AANGELEVERD MATERIAAL:
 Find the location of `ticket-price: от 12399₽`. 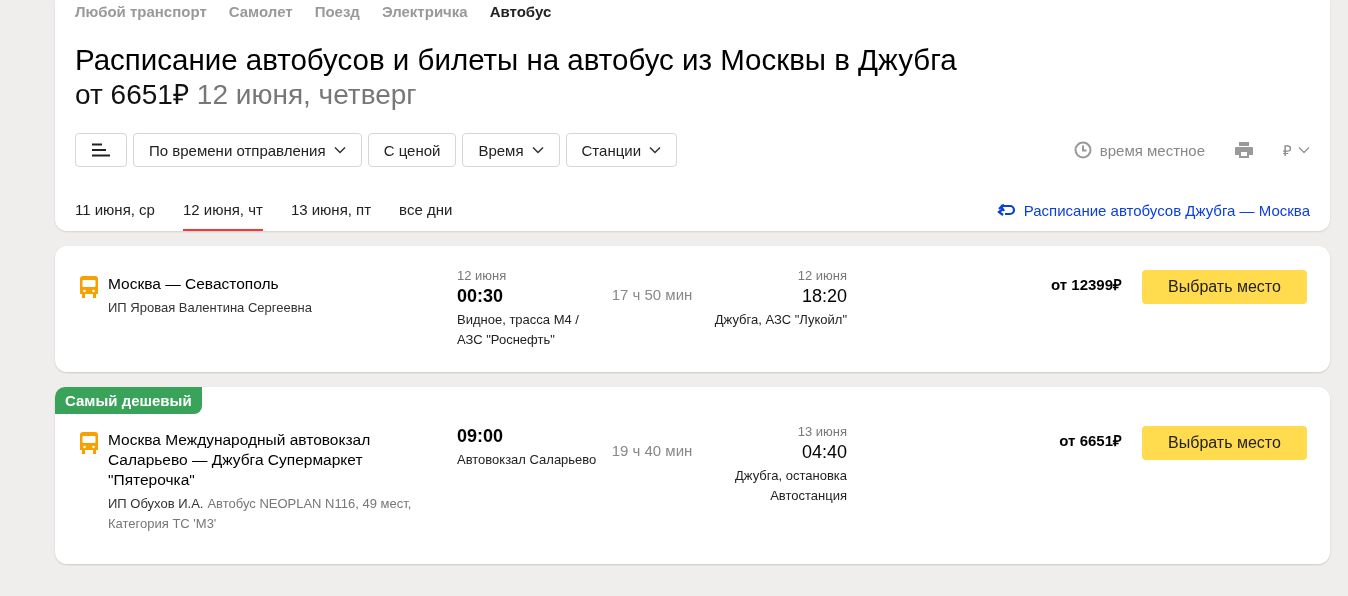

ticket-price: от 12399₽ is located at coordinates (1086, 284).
...
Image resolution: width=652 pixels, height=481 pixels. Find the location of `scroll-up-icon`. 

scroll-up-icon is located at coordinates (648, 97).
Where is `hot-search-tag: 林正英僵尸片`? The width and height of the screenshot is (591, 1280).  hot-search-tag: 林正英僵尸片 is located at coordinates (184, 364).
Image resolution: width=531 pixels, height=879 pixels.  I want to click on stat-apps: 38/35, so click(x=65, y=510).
---
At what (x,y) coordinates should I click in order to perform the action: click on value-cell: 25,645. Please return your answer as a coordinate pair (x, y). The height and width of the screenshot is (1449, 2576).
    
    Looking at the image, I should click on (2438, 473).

OPDRACHT:
Kopieer ongewijzigd het stuk vanaf de regel met "At what (x,y)" tot en met de regel met "Looking at the". Geef alleen die regels terug.

EINDANTWOORD:
At what (x,y) coordinates should I click in order to perform the action: click on value-cell: 25,645. Please return your answer as a coordinate pair (x, y). The height and width of the screenshot is (1449, 2576).
    
    Looking at the image, I should click on (2438, 473).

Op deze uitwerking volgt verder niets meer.